Chicão Santos – Inclusive
quando chegamos num lugarejo depois de Caiçara encontramos um grupo de árabes e
eles sentados com a gente, pegavam um galho e desenhavam um círculo que tinha
todo um significado. Na cena do Varadouro a gente reproduz isso, fazendo o
círculo com a farinha. Engraçado como isso criou um fato importante, nos
debates tanto em São Luiz como em João Pessoa o pessoal pensava que era ouro e
agente explicava que, a farinha para o amazônida é o grande tesouro. O
Varadouro foi concebido a partir dessas condições estabelecidas e das pesquisas
realizadas nos museus em Manaus e no Rio de Janeiro e tem também a questão da
camelotogia.
Zk – O que é isso?
Chicão Santos – Descobrimos
que nos batelões, quando vinham de Belém pra cá, vinha fazendo o comércio de
troca e ali se estabelecia a camelotogia que nada-mais é do que querer ganhar o
outro no “grito”. Isso se estabeleceu nos barrancos, era batelões com casco de
ferro, o que dava sentido a vinda pra cá quando sabemos que o casco de ferro
aguenta maior impacto provocado pelos troncos que até hoje descem o Rio
Madeira.
Zk – Quantos trabalharam
nessa pesquisa?
Chicão Santos – Fizemos um
processo de investigação com várias frentes. Tinha um grupo no Rio de Janeiro e
outro grupo aqui em Rondônia eram em torno de 12a 15 pessoas. Depois fizemos
uma demonstração no Itaú Cultural com o resultado da pesquisa, inclusive foi
editado recentemente um livro e um DVD com todo esse relato. Pra gente foi
muito importante, porque foi a primeira vez que recebemos recurso pra fazer
pesquisa e com toda a liberdade, não tinha aquela coisa dura, grossa de estar
prestando conta. A prestação de conta era apresentar o resultado da pesquisa e
acabou.
Zk – Quem entra em cena?
Chicão Santos – Na verdade a
peça é um monólogo só que com a intervenção de uma dramaturgia sonora que é a
pesquisa que o Bira Lourenço vem fazendo com a gente também que a questão do
Barro da Corda. Em Filha da mata ele também fez um trabalho em cima de
elementos que compõem essa temática e no Varadouro ele coloca em cena também.

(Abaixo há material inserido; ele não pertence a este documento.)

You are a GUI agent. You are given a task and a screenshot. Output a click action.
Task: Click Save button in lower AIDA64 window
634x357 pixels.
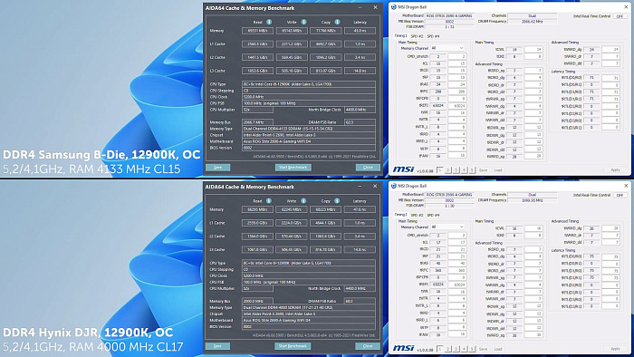pyautogui.click(x=217, y=346)
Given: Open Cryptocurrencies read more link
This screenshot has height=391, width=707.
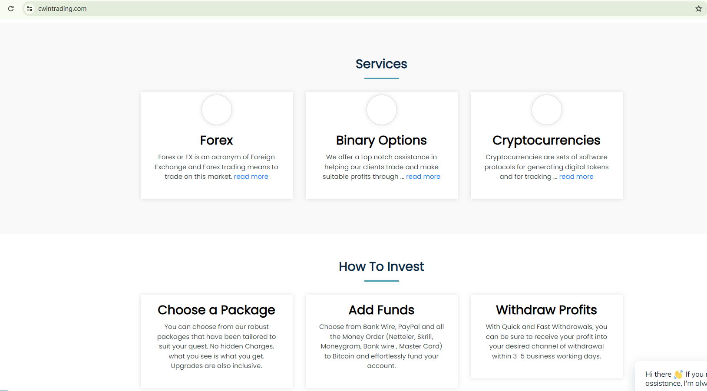Looking at the screenshot, I should click(x=576, y=177).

Então é o Léo Carnevalle do Rio de Janeiro como ator nós fizemos questão de
trazê-lo do Rio de Janeiro em função do Percival Farquar. Inclusive fomos muito
questionado: “Por que não colocam uma ator da Amazônia”, porque queríamos realmente
reproduzir a história.
Zk – Em 2014 o que o
Imaginário vai apresentar. O Encena na Rua esta confirmado?

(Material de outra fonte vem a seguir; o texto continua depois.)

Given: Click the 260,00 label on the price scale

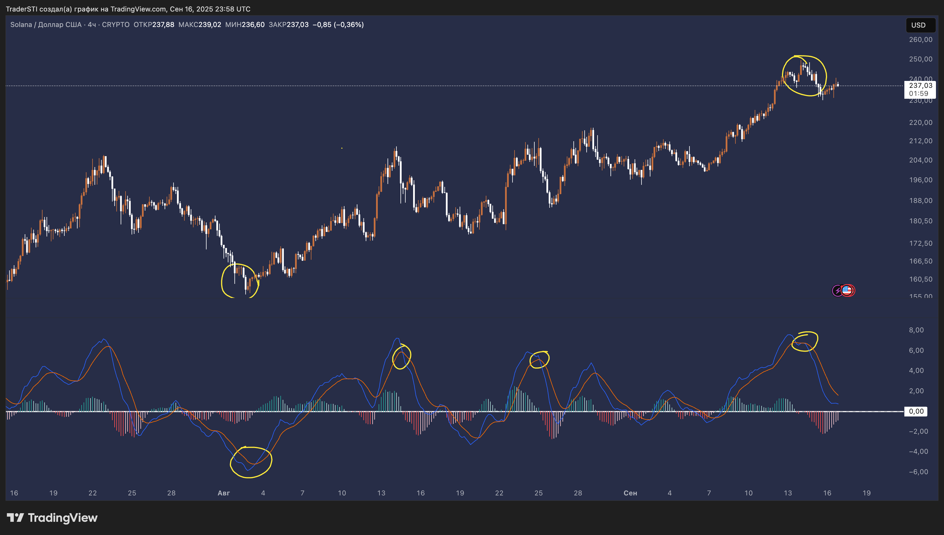Looking at the screenshot, I should coord(920,40).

Chicão Santos – 2014 pra tem
uma coisa muito importante, já conseguimos o prêmio para manter o nosso Tapiri
funcionando com trabalho de formação, montagem de outros espetáculos, a gente
tem uma pesquisa em andamento que está com dois anos que é sobre as Mulheres do
Aluá.
Zk – E o Amazônia Encena?
Chicão Santos – Passamos o
Amazônia Encena pro Sesc em função da demanda que cresceu muito e das linhas de
financiamento que a gente não encontra mais lugar pra financiar o Festival. No
Festival deste ano sofremos muito e assumimos um compromisso com o Sesc que
ajudou a gente e em 2014 assume a integralidade da realização do Festival Amazônia
Encena na Rua. Também tivemos dificuldade com a prefeitura.
Zk – Que dificuldade?
Chicão Santos – A prefeitura
de Porto Velho não quis conversa no que diz respeito a parceria e também
tivemos problemas no inicio deste ano , quando a Funcultural botou a polícia em
cima da gente, assim sendo a gente não vai estabelecer nenhuma relação de
trabalho com essa administração, enquanto eles não se retratarem publicamente,
No governo do estado temos dificuldade me conseguir recursos, não é só o teatro
mas, todos os segmentos. Esperávamos que em 2013 nosso sistema de cultura já
estivesse funcionando, o que possibilitaria que todos os segmentos
participassem dos Editais. Nosso Fundo de Cultura não funcionou.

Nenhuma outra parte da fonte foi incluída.